Por despacho do Relator, proferido no Tribunal da Relação, foi rejeitado o recurso com fundamento na sua inadmissibilidade, por “não se incluir em nenhuma das previsões legais que admitem revista para o STJ (artigos 671º, 672º, 673º do CPC)”.
Deste despacho veio o Recorrente reclamar o abrigo do disposto no artº 643º, nº 1 do CPC.
Por despacho do ora Relator, foi indeferida a Reclamação, mantendo-se o despacho de não admissibilidade do recurso.

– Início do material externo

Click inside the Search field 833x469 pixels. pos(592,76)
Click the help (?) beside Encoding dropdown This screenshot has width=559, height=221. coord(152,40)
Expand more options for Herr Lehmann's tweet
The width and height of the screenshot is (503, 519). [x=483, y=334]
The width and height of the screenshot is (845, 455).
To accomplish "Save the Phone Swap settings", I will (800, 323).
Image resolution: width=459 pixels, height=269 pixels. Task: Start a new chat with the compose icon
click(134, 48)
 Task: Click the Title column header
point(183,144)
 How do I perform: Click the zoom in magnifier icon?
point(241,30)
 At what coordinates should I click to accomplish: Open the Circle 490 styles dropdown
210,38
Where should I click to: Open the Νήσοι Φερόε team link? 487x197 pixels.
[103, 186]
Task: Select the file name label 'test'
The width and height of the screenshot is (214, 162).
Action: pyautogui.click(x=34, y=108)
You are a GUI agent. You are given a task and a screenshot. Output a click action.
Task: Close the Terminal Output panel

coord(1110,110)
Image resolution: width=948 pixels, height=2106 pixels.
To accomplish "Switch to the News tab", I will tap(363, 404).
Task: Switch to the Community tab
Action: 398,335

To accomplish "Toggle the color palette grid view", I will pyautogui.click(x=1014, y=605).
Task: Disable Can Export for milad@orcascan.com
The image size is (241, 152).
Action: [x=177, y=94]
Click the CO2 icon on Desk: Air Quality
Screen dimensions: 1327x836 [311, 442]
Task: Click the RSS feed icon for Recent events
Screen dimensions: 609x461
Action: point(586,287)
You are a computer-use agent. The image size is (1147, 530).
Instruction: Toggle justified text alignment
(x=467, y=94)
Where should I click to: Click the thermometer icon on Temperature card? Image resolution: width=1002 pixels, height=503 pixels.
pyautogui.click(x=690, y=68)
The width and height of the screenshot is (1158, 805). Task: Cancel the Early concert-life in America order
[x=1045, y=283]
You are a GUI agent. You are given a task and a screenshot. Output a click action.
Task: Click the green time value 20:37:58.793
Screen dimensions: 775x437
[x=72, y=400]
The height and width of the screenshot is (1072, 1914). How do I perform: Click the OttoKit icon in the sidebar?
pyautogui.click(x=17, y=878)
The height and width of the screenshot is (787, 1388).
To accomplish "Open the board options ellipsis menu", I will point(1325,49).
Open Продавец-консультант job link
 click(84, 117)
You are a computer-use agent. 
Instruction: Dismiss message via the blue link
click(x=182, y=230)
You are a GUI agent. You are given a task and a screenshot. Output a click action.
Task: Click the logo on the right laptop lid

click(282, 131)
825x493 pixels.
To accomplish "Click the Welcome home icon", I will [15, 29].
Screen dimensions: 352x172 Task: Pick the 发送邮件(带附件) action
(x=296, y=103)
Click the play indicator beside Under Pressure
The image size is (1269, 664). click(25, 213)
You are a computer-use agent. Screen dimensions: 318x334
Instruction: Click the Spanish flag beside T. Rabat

Inconformado veio o Reclamante requerer, nos termos do disposto no artº 652, nº 3 e 4, que sobre a matéria do despacho viesse a recair um acórdão da conferência.
Por acórdão da conferência, proferido em 10 de Dezembro de 2019, foi indeferida a Reclamação.
Notificado do acórdão veio o Reclamante AA requerer a “Aclaração” deste aresto.
Por acórdão da em conferência, proferido em 11 de Fevereiro de 2020, foi indeferida a requerida “Aclaração”
Deste acórdão vem agora o Reclamante interpor recurso para o Pleno das Secções Cíveis do Supremo Tribunal de Justiça, ao abrigo do disposto no artº 686º do CPC.